>> Start EXERCISE INPUT

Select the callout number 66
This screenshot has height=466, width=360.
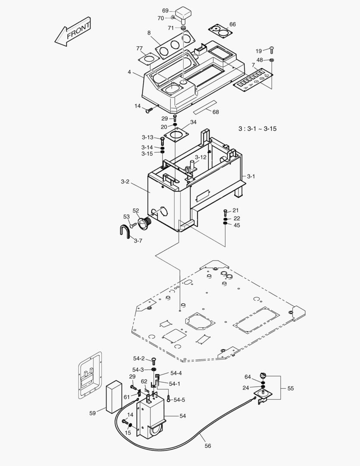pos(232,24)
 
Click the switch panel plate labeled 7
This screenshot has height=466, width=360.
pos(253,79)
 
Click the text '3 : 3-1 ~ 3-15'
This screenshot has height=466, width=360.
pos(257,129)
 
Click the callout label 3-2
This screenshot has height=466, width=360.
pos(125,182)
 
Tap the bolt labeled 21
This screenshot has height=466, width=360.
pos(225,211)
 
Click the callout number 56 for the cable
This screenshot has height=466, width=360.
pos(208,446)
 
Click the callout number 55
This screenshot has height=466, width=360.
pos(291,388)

>> End EXERCISE INPUT
>> Start EXERCISE INPUT

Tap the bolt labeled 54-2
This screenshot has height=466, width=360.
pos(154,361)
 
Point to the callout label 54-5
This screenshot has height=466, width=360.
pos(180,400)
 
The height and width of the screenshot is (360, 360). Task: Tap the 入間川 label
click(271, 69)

>> End EXERCISE INPUT
>> Start EXERCISE INPUT

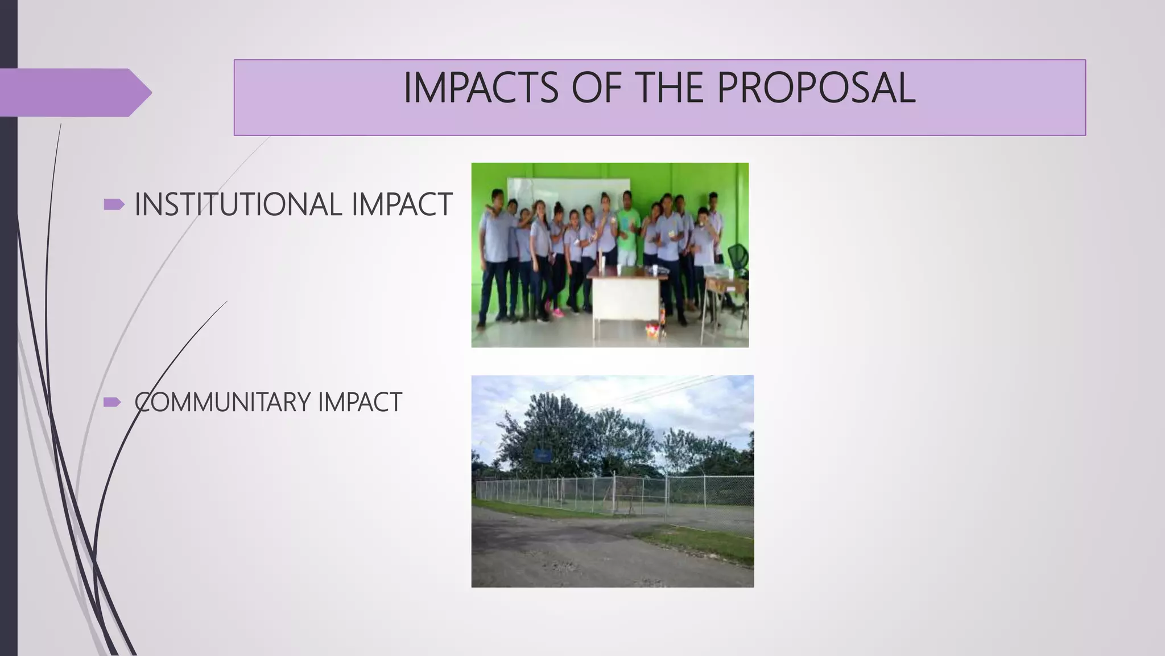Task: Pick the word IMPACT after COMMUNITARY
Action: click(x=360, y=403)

>> End EXERCISE INPUT

_WHAT TO PRODUCE_.
Count the lines of the entries above that contain the word "labeled" and reply with the number alone.

_THE COMPLETED TASK_.
3